# Tabs



## Messi (Dec 8, 2018)

What kind of tabs are allowed and what are not allowed in the exam ? Also can someone advice on what is the best way to tab and howmuch ? I have never tabbed before so just wanted to know the ideal way of doing it.


----------



## roy167 (Dec 10, 2018)

Yeah, I would also like to know about how much to tab etc.  If some gracious member can post the pictures of what they did so we get an idea. 

I'm thinking people would tab chapters from various books. For e.g.  Camera books have a lot of chapters and not of them are included in PE syllabus, so you may want to tab relevant sections so you to it right away. I don't think you can go on tabbing individual pages and sections. If the information in your view is that important then that should perhaps go in your binder for e.g some formulas


----------



## Szar (Dec 10, 2018)

roy167 said:


> Yeah, I would also like to know about how much to tab etc.  If some gracious member can post the pictures of what they did so we get an idea.
> 
> I'm thinking people would tab chapters from various books. For e.g.  Camera books have a lot of chapters and not of them are included in PE syllabus, so you may want to tab relevant sections so you to it right away. I don't think you can go on tabbing individual pages and sections. If the information in your view is that important then that should perhaps go in your binder for e.g some formulas


----------



## roy167 (Dec 10, 2018)

Wow! You are man on the mission.  I'm not sure what these thick books are. The reference books mentioned in here are not that thick except electrical enginner's handbook. 



> View attachment 12410


----------



## DLD PE (Dec 10, 2018)

I used the standard medium-size post it notes.  I just turned them upside-down and wrote on the top (or bottom after I rotated them) and stuck them on the page so the bottom part would stick out just enough for me to read the "tab".  This is an inexpensive way to do tabs.


----------



## roy167 (Dec 17, 2018)

Does anyone have any recommendation on the removable tabs so you can sell the expensive books later?


----------



## User1 (Dec 17, 2018)

roy167 said:


> Does anyone have any recommendation on the removable tabs so you can sell the expensive books later?
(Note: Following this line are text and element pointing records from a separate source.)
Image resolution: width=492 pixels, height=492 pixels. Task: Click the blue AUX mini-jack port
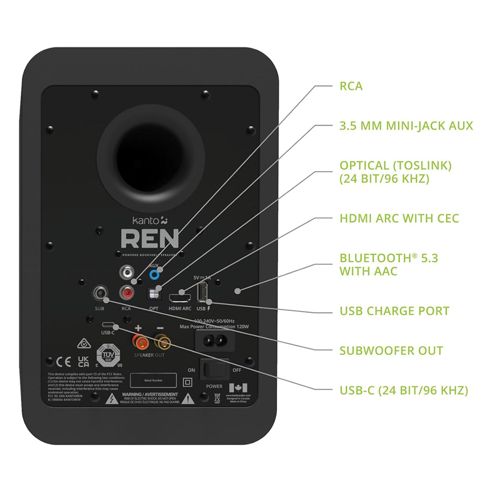coord(156,274)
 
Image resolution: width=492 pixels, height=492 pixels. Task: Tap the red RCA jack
coord(128,294)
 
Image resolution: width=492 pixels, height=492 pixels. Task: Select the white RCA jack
coord(128,272)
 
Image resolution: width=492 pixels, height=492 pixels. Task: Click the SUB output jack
coord(100,294)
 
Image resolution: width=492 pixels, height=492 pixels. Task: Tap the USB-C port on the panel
coord(108,325)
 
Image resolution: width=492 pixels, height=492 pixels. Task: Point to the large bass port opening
coord(151,163)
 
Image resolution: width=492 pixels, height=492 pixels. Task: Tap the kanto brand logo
coord(146,221)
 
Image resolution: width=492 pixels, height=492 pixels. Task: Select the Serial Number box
coord(153,380)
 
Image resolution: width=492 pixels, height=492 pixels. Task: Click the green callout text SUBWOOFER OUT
coord(391,350)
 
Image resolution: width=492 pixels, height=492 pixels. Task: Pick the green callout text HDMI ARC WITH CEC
coord(399,218)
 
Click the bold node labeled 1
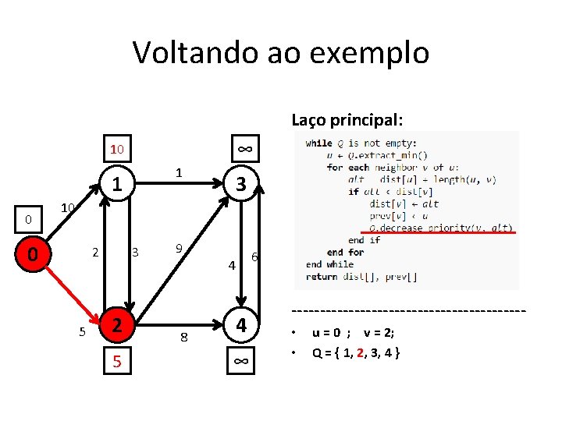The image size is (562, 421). tap(116, 186)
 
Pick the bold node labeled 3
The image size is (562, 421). tap(242, 185)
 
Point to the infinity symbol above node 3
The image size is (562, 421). tap(244, 149)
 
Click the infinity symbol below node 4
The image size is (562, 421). tap(242, 361)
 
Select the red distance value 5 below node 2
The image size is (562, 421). tap(116, 361)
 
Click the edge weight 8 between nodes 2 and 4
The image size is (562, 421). tap(183, 338)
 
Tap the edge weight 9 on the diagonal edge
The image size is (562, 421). tap(179, 249)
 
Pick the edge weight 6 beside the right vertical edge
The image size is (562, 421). tap(254, 258)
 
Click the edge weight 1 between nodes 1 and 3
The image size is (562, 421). tap(179, 172)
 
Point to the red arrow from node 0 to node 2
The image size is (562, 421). tap(75, 288)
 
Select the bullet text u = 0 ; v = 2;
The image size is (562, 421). tap(354, 333)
I love the post it tabs. theyre removable - i've transferred from one steel manual to the next to the next.

but the normal small postits are also easily removable and sufficient - i would probably use these if i intended to sell my references after use


----------



## LyceeFruit PE (Dec 17, 2018)

I used these tabs: https://www.amazon.com/Post-Assorted-5-Inch-Dispensers-683XL1/dp/B00QL1AW00/ref=sr_1_4?ie=UTF8&amp;amp;qid=1545064359&amp;amp;sr=8-4&amp;amp;keywords=post-it+tabs

Sticky enough to stay put during the exam but easily removable after if I want. Plus the bottom portion is clear so if it covers text, I can still read it. Easy to write on - suggest a skinny sharpie or a ballpoint over say a Pilot G2 pen. Sharpie pens dry the fastest on it.


----------